Ernest Manning is best remembered as Alberta’s premier from 1943 to 1968 – the longest-serving premier in the Commonwealth. Manning’s understanding of the Scriptures gave him an appreciation of human need as enunciated by proponents of the social gospel.

Lloyd Mackey
6 minute read

Each week, the Voice From the Crowd collection seeks to honour the story of a Canadian leader whose faith can be seen as an inextricable part of their contribution to Canada. Initially launched as the Thread of 1000 Stories initiative to mark Canada’s Sesquicentennial anniversary, this collection continues to grow and expand in partnership with senior editorial advisor, Lloyd Mackey, Founding Editor of the Online Encyclopedia of Canadian Christian Leaders. Join us as we continue to honour Canada’s faithful leaders past and present.

BY LLOYD MACKEY

Ernest Manning is best remembered as Alberta’s premier from 1943 to 1968 – the longest-serving premier in the Commonwealth – and as the host of Canada’s National Bible Hour for nearly half a century. These dual roles exemplify his practice of integrating Christianity with every area of his life. He was prudent and careful in politics, always practicing Christian-based reconciliation and conflict resolution. Many Albertans were aware that his first call had been to the Christian ministry. Politics was a diversion. But Manning always held the view that both God and the people had some say in how long he would be premier – and he was not about to argue with either.

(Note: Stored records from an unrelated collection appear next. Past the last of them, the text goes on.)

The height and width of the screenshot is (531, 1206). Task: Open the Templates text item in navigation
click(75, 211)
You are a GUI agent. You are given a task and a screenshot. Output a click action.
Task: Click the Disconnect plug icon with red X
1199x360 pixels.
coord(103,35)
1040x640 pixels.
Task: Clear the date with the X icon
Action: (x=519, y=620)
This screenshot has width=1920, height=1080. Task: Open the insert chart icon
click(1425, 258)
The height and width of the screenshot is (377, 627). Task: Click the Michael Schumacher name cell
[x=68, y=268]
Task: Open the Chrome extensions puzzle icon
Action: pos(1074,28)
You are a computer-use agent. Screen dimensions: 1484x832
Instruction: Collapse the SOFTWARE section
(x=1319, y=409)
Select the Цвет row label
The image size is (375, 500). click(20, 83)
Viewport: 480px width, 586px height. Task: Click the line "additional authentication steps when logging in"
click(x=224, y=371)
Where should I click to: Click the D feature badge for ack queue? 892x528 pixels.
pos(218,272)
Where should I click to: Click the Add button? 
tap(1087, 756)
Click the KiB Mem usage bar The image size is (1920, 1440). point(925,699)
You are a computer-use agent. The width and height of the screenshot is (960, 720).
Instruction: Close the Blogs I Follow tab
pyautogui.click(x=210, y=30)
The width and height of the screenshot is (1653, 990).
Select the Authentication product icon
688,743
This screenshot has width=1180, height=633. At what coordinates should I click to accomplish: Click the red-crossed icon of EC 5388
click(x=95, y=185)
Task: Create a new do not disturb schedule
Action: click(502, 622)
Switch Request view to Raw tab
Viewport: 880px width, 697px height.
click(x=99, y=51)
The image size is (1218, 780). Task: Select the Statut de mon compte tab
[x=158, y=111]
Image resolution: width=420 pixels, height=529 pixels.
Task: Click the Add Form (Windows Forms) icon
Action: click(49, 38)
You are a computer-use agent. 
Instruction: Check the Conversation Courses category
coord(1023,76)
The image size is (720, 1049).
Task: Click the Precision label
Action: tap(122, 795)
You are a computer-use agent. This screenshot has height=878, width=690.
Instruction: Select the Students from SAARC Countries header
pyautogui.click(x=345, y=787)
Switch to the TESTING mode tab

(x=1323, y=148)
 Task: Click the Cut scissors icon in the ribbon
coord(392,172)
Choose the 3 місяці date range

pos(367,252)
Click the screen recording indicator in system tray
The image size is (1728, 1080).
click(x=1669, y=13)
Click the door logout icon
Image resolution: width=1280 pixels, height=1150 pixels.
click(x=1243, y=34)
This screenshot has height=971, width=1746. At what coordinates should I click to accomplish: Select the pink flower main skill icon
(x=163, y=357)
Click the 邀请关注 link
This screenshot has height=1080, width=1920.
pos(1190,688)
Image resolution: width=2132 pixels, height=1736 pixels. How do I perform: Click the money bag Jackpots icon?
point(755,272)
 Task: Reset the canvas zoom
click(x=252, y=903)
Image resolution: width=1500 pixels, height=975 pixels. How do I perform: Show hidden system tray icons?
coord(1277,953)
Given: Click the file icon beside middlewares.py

“Manning always held the view that both God and the people had some say … and he was not about to argue with either.”

Manning grew up near Rosetown, Saskatchewan, where, as a curious teenager wanting to connect with the outside world, he acquired a three-tube radio kit. On that radio, he heard an early William “Bible Bill” Aberhart Christian radio broadcast from the Calgary Prophetic Bible Institute (CPBI). Aberhart’s compelling preaching persuaded Manning to commit his life to Christ. Years later, Manning was fond of recalling that ploughing the fields on his father’s farm worked well for his scripture study. The furrows were long, and he could get a fair amount of memory work done before having to turn the tractor around.

In 1927, Manning enrolled in CPBI, where he met his future wife, the institute’s pianist, Muriel Preston, who later served as the National Bible Hour’s musical co-ordinator. Aberhart saw in the young Manning a person who could greatly help him. Soon, Manning became Aberhart’s assistant at CPBI and also helped him found the Social Credit Party, which won the 1935 Alberta election. Appointed provincial secretary, Manning succeeded to the premiership on Aberhart’s death in 1943.

The Great Depression left Alberta virtually bankrupt in the late thirties and early forties. Manning’s premiership signalled the beginning of policies to pay down the province’s debt and restore its fiscal credibility. That process was well under way by 1947, when Alberta’s first major oil strikes occurred.

Manning presided over a corruption-free government known for its populism and its fiscal conservatism. His careful stewardship of the province’s oil reserves and revenues and his skill in working with the oil industry’s corporate leaders build his reputation for integrity. A relationship of trust, developed through a shared Christian faith, led Manning and J. Howard Pew of Sun Oil to agree on development plans for the vast Athabasca tar sands in northern Alberta. When oil revenues brought Alberta into unprecedented prosperity, Manning’s government invested extensively in health care, educational and social programs.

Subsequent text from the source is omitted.